FS#75673 - [grub] long(er) start delays after upgrading from 2.06.r261 to 2.06.r297

Attached to Project: Arch Linux
Opened by Marcel Langner (LanMarc77) - Monday, 22 August 2022, 18:14 GMT
Last edited by Christian Hesse (eworm) - Saturday, 03 September 2022, 21:39 GMT
Task Type Bug Report
Category Packages: Core
Status Closed
Assigned To Christian Hesse (eworm)
Architecture x86_64
Severity Medium
Priority Normal
Reported Version
Due in Version Undecided
Due Date Undecided
Percent Complete 100%
Votes 6
Private No

Details

Description:
After the upgrade of grub from 2.06.r261 to 2.06.r297 and regenerating the config, as well as updating the binaries using grub-install I noticed a much longer delay before the system starts.
As I have an encrypted root and boot FS (without LVM, plain partitions), the delay happens after the message Slot 0 opens and after selecting the menu entry of which kernel to boot. I assume just before the initial ramdisk is loaded or while. I am uncertain.
The additional delay is around 15s from around 1..2s before the upgrade.

Someone else has the same issue and we already verified that downgrading seems to fix the issue. Also installing on a completely different computer seems to result in the additional delay when upgrading grub ( https://bbs.archlinux.org/viewtopic.php?id=279006 ).

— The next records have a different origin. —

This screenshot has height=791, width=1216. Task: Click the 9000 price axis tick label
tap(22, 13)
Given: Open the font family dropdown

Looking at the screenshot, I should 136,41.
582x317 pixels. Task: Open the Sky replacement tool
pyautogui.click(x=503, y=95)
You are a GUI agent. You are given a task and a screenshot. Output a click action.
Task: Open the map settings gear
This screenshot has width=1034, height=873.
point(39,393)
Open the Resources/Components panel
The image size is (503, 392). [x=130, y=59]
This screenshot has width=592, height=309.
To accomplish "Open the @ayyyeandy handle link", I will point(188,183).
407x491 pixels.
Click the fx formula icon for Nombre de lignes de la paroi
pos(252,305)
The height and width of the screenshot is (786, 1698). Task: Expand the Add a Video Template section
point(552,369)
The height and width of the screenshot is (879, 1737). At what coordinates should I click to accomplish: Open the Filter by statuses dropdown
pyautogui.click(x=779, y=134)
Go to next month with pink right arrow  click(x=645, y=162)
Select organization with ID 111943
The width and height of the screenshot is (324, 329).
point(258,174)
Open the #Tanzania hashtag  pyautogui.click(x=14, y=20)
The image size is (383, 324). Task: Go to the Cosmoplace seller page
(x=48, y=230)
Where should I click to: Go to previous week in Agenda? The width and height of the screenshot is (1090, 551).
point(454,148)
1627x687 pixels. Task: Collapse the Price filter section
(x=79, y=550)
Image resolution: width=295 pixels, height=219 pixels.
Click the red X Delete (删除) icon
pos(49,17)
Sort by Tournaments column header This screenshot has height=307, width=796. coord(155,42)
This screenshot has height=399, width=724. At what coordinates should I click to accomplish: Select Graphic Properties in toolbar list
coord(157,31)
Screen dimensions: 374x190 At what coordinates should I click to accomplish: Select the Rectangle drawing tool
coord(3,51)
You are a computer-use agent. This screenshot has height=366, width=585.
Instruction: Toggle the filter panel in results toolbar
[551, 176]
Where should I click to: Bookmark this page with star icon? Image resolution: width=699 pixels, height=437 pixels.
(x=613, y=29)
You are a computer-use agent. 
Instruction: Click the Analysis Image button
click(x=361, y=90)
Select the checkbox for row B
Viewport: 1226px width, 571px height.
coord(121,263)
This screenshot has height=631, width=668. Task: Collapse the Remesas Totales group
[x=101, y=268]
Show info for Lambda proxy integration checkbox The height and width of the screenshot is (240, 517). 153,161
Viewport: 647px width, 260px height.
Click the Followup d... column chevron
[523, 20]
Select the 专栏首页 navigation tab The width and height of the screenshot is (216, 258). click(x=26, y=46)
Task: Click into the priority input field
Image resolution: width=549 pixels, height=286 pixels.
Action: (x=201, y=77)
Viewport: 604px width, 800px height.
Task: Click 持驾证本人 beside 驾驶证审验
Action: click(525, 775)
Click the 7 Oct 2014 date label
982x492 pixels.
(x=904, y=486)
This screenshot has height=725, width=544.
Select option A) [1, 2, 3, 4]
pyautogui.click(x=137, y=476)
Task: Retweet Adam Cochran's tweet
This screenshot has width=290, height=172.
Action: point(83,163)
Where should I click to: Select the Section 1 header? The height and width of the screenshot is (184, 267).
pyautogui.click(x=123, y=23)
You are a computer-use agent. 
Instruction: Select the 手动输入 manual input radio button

After reading the bug report guidelines I am unsure if this is upstream or not and already apologize beforehand.
This task depends upon

Closed by  Christian Hesse (eworm)
Saturday, 03 September 2022, 21:39 GMT
Reason for closing:  Fixed
Additional comments about closing:  grub 2:2.06.r322.gd9b4638c5-4
Comment by Toolybird (Toolybird) - Wednesday, 24 August 2022, 06:26 GMT
Not many upstream commits between 2.06.r261 and 2.06.r297 so a git bisection [1] should be relatively painless. Feel like tackling it?

There was also a bunch of commits after Arch upgraded, so a build of git trunk might also be worth testing.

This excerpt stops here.